This has offered me a special opportunity to see how people of all creeds and political persuasions react when religion is criticized. I am here to report that liberals and conservatives respond very differently to the notion that religion can be a direct cause of human conflict.
This difference does not bode well for the future of liberalism.
Perhaps I should establish my liberal bone fides at the outset. I'd like to see taxes raised on the wealthy, drugs decriminalized and homosexuals free to marry. I also think that the Bush administration deserves most of the criticism it has received in the last six years — especially with respect to its waging of the war in Iraq, its scuttling of science and its fiscal irresponsibility.
But my correspondence with liberals has convinced me that liberalism has grown dangerously out of touch with the realities of our world — specifically with what devout Muslims actually believe about the West, about paradise and about the ultimate ascendance of their faith.
On questions of national security, I am now as wary of my fellow liberals as I am of the religious demagogues on the Christian right.
This may seem like frank acquiescence to the charge that "liberals are soft on terrorism." It is, and they are.
A cult of death is forming in the Muslim world — for reasons that are perfectly explicable in terms of the Islamic doctrines of martyrdom and jihad. The truth is that we are not fighting a "war on terror." We are fighting a pestilential theology and a longing for paradise.
This is not to say that we are at war with all Muslims. But we are absolutely at war with those who believe that death in defense of the faith is the highest possible good, that cartoonists should be killed for caricaturing the prophet and that any Muslim who loses his faith should be butchered for apostasy.
Unfortunately, such religious extremism is not as fringe a phenomenon as we might hope. Numerous studies have found that the most radicalized Muslims tend to have better-than-average educations and economic opportunities.
Given the degree to which religious ideas are still sheltered from criticism in every society, it is actually possible for a person to have the economic and intellectual resources to build a nuclear bomb — and to believe that he will get 72 virgins in paradise. And yet, despite abundant evidence to the contrary, liberals continue to imagine that Muslim terrorism springs from economic despair, lack of education and American militarism.
At its most extreme, liberal denial has found expression in a growing subculture of conspiracy theorists who believe that the atrocities of 9/11 were orchestrated by our own government. A nationwide poll conducted by the Scripps Survey Research Center at Ohio University found that more than a third of Americans suspect that the federal government "assisted in the 9/11 terrorist attacks or took no action to stop them so the United States could go to war in the Middle East;" 16% believe that the twin towers collapsed not because fully-fueled passenger jets smashed into them but because agents of the Bush administration had secretly rigged them to explode.
Such an astonishing eruption of masochistic unreason could well mark the decline of liberalism, if not the decline of Western civilization. There are books, films and conferences organized around this phantasmagoria, and they offer an unusually clear view of the debilitating dogma that lurks at the heart of liberalism: Western power is utterly malevolent, while the powerless people of the Earth can be counted on to embrace reason and tolerance, if only given sufficient economic opportunities.

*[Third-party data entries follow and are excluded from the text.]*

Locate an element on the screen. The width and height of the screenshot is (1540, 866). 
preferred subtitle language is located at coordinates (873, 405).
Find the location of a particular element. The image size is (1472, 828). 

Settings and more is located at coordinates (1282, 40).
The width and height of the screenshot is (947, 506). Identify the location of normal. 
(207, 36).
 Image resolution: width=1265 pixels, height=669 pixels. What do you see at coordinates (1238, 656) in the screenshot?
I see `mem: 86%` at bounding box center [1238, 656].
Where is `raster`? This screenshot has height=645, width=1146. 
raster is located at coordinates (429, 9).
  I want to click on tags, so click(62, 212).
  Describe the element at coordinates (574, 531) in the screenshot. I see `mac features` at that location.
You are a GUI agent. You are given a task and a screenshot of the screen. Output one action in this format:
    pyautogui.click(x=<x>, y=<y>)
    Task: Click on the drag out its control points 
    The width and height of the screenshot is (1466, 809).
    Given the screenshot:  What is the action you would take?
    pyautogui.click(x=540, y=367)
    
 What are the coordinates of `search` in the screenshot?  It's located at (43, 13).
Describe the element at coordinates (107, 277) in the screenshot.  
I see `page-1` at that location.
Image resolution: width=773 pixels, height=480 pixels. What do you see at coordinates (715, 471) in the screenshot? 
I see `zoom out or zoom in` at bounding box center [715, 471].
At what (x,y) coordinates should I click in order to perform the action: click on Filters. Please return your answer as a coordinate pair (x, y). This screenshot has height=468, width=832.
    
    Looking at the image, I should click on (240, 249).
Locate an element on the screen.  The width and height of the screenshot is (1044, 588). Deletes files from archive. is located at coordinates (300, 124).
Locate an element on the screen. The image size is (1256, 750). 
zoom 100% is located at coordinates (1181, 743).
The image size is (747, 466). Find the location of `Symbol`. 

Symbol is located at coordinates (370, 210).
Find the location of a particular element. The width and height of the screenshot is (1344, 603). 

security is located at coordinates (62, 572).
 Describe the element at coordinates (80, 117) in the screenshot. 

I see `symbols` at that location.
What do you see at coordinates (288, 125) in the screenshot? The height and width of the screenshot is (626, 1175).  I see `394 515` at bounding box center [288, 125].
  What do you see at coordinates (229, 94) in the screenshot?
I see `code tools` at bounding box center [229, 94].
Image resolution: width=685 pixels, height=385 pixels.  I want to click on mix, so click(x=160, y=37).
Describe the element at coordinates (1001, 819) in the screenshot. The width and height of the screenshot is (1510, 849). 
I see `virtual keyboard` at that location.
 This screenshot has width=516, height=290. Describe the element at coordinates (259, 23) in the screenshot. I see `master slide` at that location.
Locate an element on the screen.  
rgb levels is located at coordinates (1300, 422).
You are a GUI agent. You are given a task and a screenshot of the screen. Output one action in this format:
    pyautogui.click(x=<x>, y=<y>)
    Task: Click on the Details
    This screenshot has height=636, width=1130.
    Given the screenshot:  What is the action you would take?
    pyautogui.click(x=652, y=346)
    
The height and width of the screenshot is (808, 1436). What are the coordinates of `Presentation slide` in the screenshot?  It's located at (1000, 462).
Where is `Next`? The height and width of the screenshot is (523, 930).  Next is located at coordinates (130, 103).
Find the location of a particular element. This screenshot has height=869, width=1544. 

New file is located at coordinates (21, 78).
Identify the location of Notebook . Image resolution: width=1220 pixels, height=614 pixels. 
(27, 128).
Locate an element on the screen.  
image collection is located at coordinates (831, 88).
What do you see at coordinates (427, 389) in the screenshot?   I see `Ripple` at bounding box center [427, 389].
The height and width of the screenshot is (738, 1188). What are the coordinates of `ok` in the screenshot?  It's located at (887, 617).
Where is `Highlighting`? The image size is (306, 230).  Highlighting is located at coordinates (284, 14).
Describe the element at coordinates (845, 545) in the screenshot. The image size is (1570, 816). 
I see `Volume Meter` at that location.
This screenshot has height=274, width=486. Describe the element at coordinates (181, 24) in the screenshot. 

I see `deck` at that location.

I don't know how many more engineers and architects need to blow themselves up, fly planes into buildings or saw the heads off of journalists before this fantasy will dissipate. The truth is that there is every reason to believe that a terrifying number of the world's Muslims now view all political and moral questions in terms of their affiliation with Islam. This leads them to rally to the cause of other Muslims no matter how sociopathic their behavior. This benighted religious solidarity may be the greatest problem facing civilization and yet it is regularly misconstrued, ignored or obfuscated by liberals.
Given the mendacity and shocking incompetence of the Bush administration — especially its mishandling of the war in Iraq — liberals can find much to lament in the conservative approach to fighting the war on terror. Unfortunately, liberals hate the current administration with such fury that they regularly fail to acknowledge just how dangerous and depraved our enemies in the Muslim world are.
Recent condemnations of the Bush administration's use of the phrase "Islamic fascism" are a case in point. There is no question that the phrase is imprecise — Islamists are not technically fascists, and the term ignores a variety of schisms that exist even among Islamists — but it is by no means an example of wartime propaganda, as has been repeatedly alleged by liberals.
In their analyses of U.S. and Israeli foreign policy, liberals can be relied on to overlook the most basic moral distinctions. For instance, they ignore the fact that Muslims intentionally murder noncombatants, while we and the Israelis (as a rule) seek to avoid doing so. Muslims routinely use human shields, and this accounts for much of the collateral damage we and the Israelis cause; the political discourse throughout much of the Muslim world, especially with respect to Jews, is explicitly and unabashedly genocidal.
Given these distinctions, there is no question that the Israelis now hold the moral high ground in their conflict with Hamas and Hezbollah. And yet liberals in the United States and Europe often speak as though the truth were otherwise.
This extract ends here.